The Byrd Theatre is a cinema in the Carytown neighborhood of Richmond, Virginia. It was named after William Byrd II, the founder of the city. The theater opened on December 24, 1928 to much excitement and is affectionately referred to as "Richmond’s Movie Palace".  It was the first cinema in Virginia to be outfitted when built with a sound system (although other existing theaters had already been retrofitted for sound).

History
Built in 1928, the theater cost $900,000 (inflation adjusted equivalent $12,430,000 in 2014) to construct. The builders were Charles Somma and Walter Coulter. The original name for the theater was the State Theater, but by the completion of the construction the name was already taken. It was then named after William Byrd II, founder of the city of Richmond.

The Byrd Theatre opened for the first time on December 24, 1928. At the time, adult tickets were 50 cents for evening shows and 25 cents for matinees, while a child's tickets was only 10 cents.  The first movie was the film "Waterfront", a First National film starring Dorothy Mackaill and Jack Mulhall. In addition, the manager at the time was Robert Coulter, who remained the manager until his retirement in 1971, and is rumored to haunt the theatre.

In 1953, the original 35mm Simplex standards were replaced by Simplex XL 35mm projectors and the theater now mainly uses a Barco digital projector (although both 35mm Projectors are maintained and still used from time to time) as seen on a Historic Richmond 2015 tour of the projection room.

The original Brenkert Master Brenograph (F7 Model) is still used to project the Byrd Theater logo on the curtain (along with other effects).

Architecture
The theatre's architect and contractor was Fred Bishop, and is considered to be of a French Empire style design. Inside, the theatre contains orchestra seating (main) for 916 and balcony seating for 476. The balcony is open whenever attendance requires and occasionally at other times by making a donation to the Byrd Theatre Foundation. The interior features a lavish design by the Arthur Brunet Studios of New York. In addition to eleven Czechoslovakian crystal chandeliers, including an 18-foot, two-and-a-half ton chandelier suspended over the auditorium (with over 5,000 crystals illuminated by 500 red, blue, green and amber lights), the interior features imported Italian and Turkish marble, hand-sewn velvet drapes, and oil on canvas murals of Greek mythology. More unusual features included a central vacuum system and a natural spring which used to supply water to the air conditioning system.
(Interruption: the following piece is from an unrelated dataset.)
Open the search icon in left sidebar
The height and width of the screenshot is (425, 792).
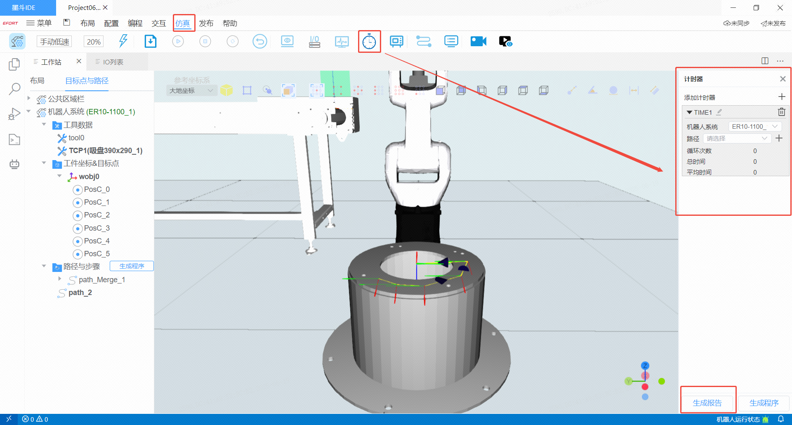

Built during the transition between silent and talking pictures, the designers outfitted the theatre with two sound systems. One of these was Vitaphone, a relatively new sound synchronization system using phonograph records that was commercially developed by Warner Brothers. "The Jazz Singer," generally acknowledged as the first talking film, was recorded using this system. The other original sound system was from Western Electric. Because at the time there was uncertainty whether "talkies" would continue to be popular and a significant number of the films distributed were still silent, the Byrd also included a Wurlitzer Theatre organ.

The Wurlitzer Organ
The Wurlitzer organ of the Byrd Theatre is housed in four rooms on the fourth floor above the stage. The basement also houses a vacuum blower for the piano and an elevator room which raises the organ console to stage level for performances. There is an electrical and pneumatic switching system that aids the organist in choosing which pipes and other devices to use (all of the pipe work, bells, drums, and other effects are acoustic and not electronic). As the sound level of the pipes themselves cannot be changed, the sound levels in the actual auditorium are controlled by large slats called swell shades that open and close to control the volume and a tone chute that carries the sound from the fourth floor.

There is a Lyon and Healy harp which is purely ornamental and does not play, along with a marimba that does play from the organ console in the right box.  In the left box there is a Wurlitzer grand piano which can be played from the organ console or its own keyboard and a 37-note xylophone that plays from the console.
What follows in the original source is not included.